The precipitous drop occurred 4/21 at 3:30 PM, the last time I restarted the host system HA is running on. As you can see that dropped swap usage from nearly 100% to 0% for quite a while before climbing a little bit from what I believe is just regular usage.

The three big spikes upward where swap memory is claimed and then never released all occurred when a snapshot was taken. I use the Hass.io Google Drive Backup add-on to schedule a backup to occur nightly. I checked the timestamps of the snapshot file and each of those steep bumps corresponds exactly to when the snapshot was created.

The third and final bump occurs at a different time then usual because I took it manually this morning. I explicitly stopped the Google Drive Backup addon and went to the normal snapshot page to manually take one. I wanted to see if this swap issue was due to how the addon took snapshots and uploaded them to google drive or a problem with the native snapshot process.
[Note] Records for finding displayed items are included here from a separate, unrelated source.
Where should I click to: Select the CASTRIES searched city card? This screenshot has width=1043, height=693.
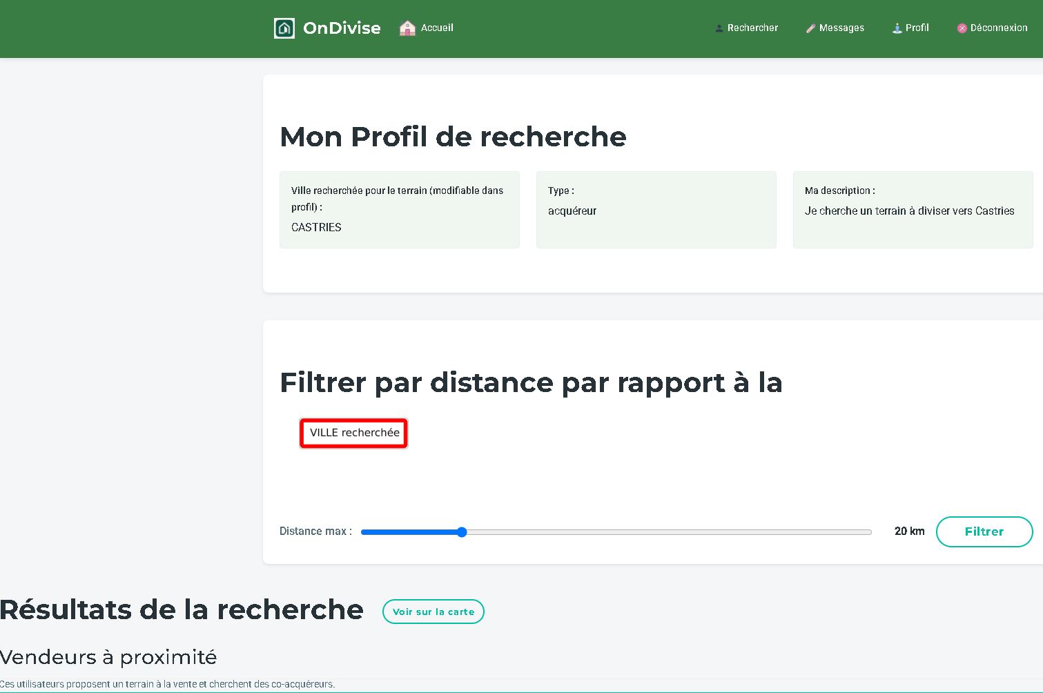[x=399, y=210]
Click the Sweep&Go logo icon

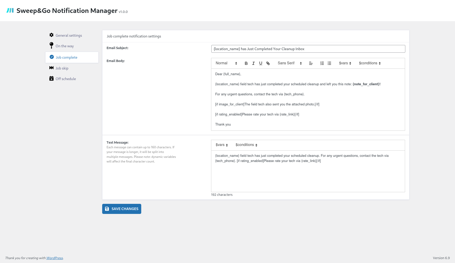(10, 11)
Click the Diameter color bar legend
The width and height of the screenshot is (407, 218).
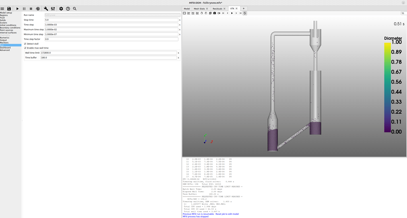(388, 87)
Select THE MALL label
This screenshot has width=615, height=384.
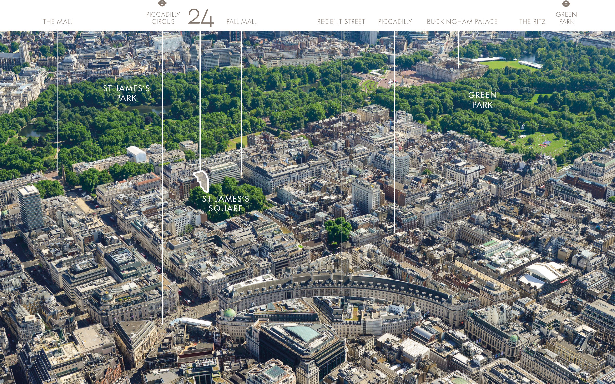tap(58, 22)
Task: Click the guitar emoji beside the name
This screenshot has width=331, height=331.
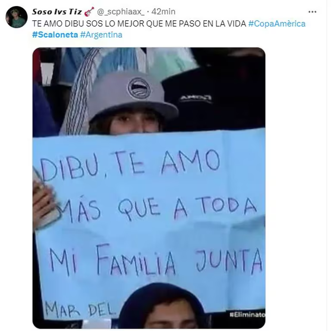Action: (89, 12)
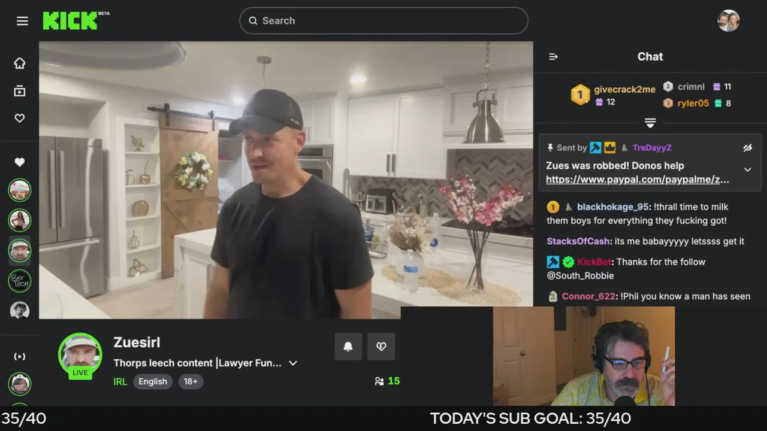Go to Kick home icon
767x431 pixels.
tap(20, 63)
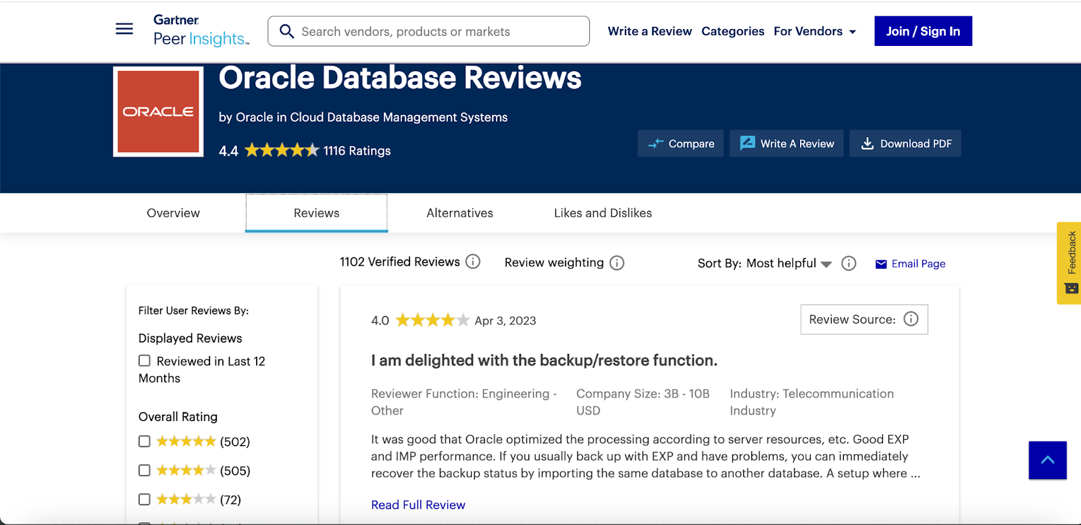Click the Download PDF button
The height and width of the screenshot is (525, 1081).
coord(905,143)
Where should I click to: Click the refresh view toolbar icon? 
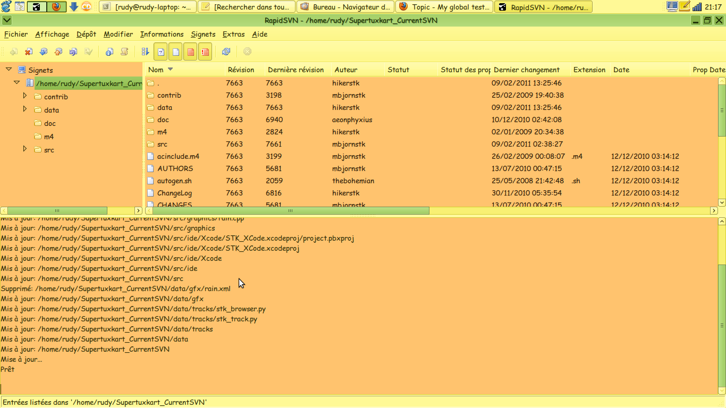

As you can see, the behavior is the same with the native snapshot process - big bump in swap usage that’s never going to be reclaimed until I restart the host.

I don’t really know what to make of this. It seems like a bug in the snapshot process, perhaps its a memory leak? Some others have raised the totally fair question of “what problems does this actually cause?” I don’t really know is the answer. I only recently started monitoring swap usage because I noticed glances was yelling at me about its high usage. I had been running near 100% most of last week which would seem to suggest its not actually an issue.

Then again I had also noticed some flaky then usual behavior out of HA last week such as occasional network drops and lost connections to my lights. This week things have seemed more stable. Are these two things related? Again, I can’t really tell, causation does not equal correlation.

This looks enough like a memory leak it might be worth submitting a bug just for that alone as those are always bad news. What do others think?

Did you not read nick’s post above yours?